Avrebbe volentieri dormito, di quel sonno profondo che nei pomeriggi d'inverno regala sogni. Ma era quasi estate, e sdraiata in mezzo ai libri non poteva che dormirne invece uno leggero e senza sogni, un riposo tranquillo cui facevano di guardia i gatti. I giorni della scuola volgevano impercettibilmente al termine, e s'affacciava un'estate tiepida da passare spensierata , e chissà che quell'estate non sarebbe finalmente sbocciato un amore. Era ormai passato l'autunno piovoso, la cui unica consolazione era stata la loro corrispondenza segreta; lettere piene di sentimenti contrastanti e irrimediabilmente confusi, e che erano arrivate a gettarle addosso uno sconforto tale da farle recidere quella relazione senza costrutto e senza gioia. Aveva soltanto diciassette anni, e pur consapevole della propria giovinezza, aveva già imparato il prezzo dell'aprire il proprio cuore ad un altro, ricevendone in cambio forse non cattiveria, ma di sicuro incomprensione. Si era tormentata per interi pomeriggi per i dolori del suo giovane Werther da strapazzo, un infantile nodo gordiano che aveva risolto, saggiamente, con un colpo di spada. Sapeva di avergli fatto del male, e di essersene fatta a se stessa. Ma poi la primavera era passata, gli esami quasi finiti, e anche quel dolore era svanito. Ora accarezzava trasognata la sciarpa immaginandola un gatto, un pensiero tanto lieve da non essere nemmeno un sogno.

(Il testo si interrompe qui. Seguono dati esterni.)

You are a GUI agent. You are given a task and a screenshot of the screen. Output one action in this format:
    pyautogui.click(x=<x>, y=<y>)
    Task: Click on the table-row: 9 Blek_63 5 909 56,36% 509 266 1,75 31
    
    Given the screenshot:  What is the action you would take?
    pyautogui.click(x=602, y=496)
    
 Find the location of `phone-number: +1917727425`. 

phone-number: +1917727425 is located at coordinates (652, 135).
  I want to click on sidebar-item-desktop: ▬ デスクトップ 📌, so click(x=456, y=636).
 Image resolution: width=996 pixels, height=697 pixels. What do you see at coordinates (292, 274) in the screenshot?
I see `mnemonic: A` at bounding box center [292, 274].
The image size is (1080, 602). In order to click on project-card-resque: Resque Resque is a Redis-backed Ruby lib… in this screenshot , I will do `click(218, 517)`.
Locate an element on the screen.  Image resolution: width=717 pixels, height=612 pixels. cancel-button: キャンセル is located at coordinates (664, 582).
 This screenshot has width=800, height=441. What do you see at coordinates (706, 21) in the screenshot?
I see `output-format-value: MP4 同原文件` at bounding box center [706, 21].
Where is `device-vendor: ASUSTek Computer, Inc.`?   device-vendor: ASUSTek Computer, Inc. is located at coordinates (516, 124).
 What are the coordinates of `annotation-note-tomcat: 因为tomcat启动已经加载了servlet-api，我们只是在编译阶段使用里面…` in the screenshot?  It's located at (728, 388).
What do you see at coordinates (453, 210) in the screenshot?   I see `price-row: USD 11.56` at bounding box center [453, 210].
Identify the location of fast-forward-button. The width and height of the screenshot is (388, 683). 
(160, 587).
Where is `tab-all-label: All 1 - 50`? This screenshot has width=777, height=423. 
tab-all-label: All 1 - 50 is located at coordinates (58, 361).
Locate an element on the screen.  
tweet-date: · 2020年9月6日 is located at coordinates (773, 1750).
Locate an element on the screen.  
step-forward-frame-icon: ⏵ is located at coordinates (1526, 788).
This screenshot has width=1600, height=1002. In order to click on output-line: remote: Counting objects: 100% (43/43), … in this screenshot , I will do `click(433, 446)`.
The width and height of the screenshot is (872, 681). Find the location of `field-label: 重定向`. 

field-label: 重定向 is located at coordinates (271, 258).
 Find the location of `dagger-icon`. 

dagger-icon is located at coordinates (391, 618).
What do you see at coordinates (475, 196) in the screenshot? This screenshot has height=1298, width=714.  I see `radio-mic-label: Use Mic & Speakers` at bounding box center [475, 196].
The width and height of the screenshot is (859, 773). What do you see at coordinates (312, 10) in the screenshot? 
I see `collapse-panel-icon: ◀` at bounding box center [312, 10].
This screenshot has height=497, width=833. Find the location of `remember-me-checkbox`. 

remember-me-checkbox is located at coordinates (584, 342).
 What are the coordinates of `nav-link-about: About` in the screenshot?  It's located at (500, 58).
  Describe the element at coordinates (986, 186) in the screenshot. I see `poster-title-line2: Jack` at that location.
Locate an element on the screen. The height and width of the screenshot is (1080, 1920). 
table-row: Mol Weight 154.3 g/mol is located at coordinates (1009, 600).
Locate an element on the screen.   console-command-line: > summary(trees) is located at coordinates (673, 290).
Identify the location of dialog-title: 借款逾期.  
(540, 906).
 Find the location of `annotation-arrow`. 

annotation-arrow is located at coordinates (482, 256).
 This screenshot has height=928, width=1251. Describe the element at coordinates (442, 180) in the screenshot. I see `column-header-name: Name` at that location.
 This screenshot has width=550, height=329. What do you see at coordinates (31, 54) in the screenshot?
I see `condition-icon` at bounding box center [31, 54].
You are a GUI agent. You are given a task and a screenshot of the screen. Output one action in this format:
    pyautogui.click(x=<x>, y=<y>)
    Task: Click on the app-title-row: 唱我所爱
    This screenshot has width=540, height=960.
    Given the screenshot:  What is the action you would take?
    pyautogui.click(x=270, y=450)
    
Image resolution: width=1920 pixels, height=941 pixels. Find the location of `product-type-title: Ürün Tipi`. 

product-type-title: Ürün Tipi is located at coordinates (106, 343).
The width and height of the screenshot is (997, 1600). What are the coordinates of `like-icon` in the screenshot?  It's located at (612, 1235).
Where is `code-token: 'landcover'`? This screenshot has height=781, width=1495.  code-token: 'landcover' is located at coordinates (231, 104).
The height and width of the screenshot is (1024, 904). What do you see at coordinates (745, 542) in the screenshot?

Di lì a qualche anno gli eventi di quell'anno avrebbero trovato una loro naturale conclusione, le persone che la circondavano sarebbero fortunatamente, fortunosamente o dolorosamente svanite. Altre ne avrebbero preso il posto, sarebbe diventata finalmente adulta, forse non quell'adulta indipendente e forte che immaginava di voler diventare, ma un'adulta vera, e libera. Le cose avrebbero trovato un loro posto nel mondo. E altri anni sarebbero passati ancora prima che un pomeriggio di giugno, ai primi preparativi dell'ennesimo trasloco, una fotografia svanita scivolasse fuori dai vecchi diari. Una fotografia di se stessa di cui non aveva memoria, che ritraeva la se stessa cui più aveva voluto bene: quella adolescente. L'avrebbe raccolta e si sarebbe seduta, accarezzandosi i capelli nello stesso identico modo in cui allora tormentava le ciocche che spuntavano dietro le orecchie, durante l'interrogazione di letteratura. Si sarebbe ricordata anche del giorno in cui aveva gettato nella spazzatura quel vecchio maglione troppo grande per le sue spalle esili, chiedendosi da dove saltasse fuori, e lo l'avrebbe riguardato ora in quella fotografia e sarebbe tornato a galla il ricordo di se stessa che frugava nell'armadio di suo padre alla ricerca di qualcosa di comodo da indossare, prima di mettersi a studiare accarezzando i gatti che le passavano affianco, ronronando pettegolezzi da gatto che lei fingeva di comprendere. Suo padre che non ci sarebbe più stato. Avrebbe pianto, ma in silenzio e con una lacrima sola, che all'adulta che sarebbe diventata non avrebbe concesso cedimenti al sentimentalismo se non questo: di provare ancora tenerezza per la se stessa adolescente che, inconsapevole, dormiva condividendo i suoi sogni con i gatti.

Sorrise, prima ancora di aprire gli occhi, immaginando che espressione avrebbe fatto quella se stessa adulta una volta che, trangugiato l'ultimo sospiro di nostalgia e voltata la fotografia, non avrebbe letto altro che quel voi avete appena letto fin qui.

Si mise a sedere e si stroppiccò gli occhi, con la mente ancora velata da quel viaggio nel tempo già perduto ma non ancora arrivato, mentre sua madre la chiamava a tavola per la cena. Rispose svogliata, e voltandosi verso il gatto che perfettamente sveglio la fissava, sorrise. E lui le sorrise di rimando.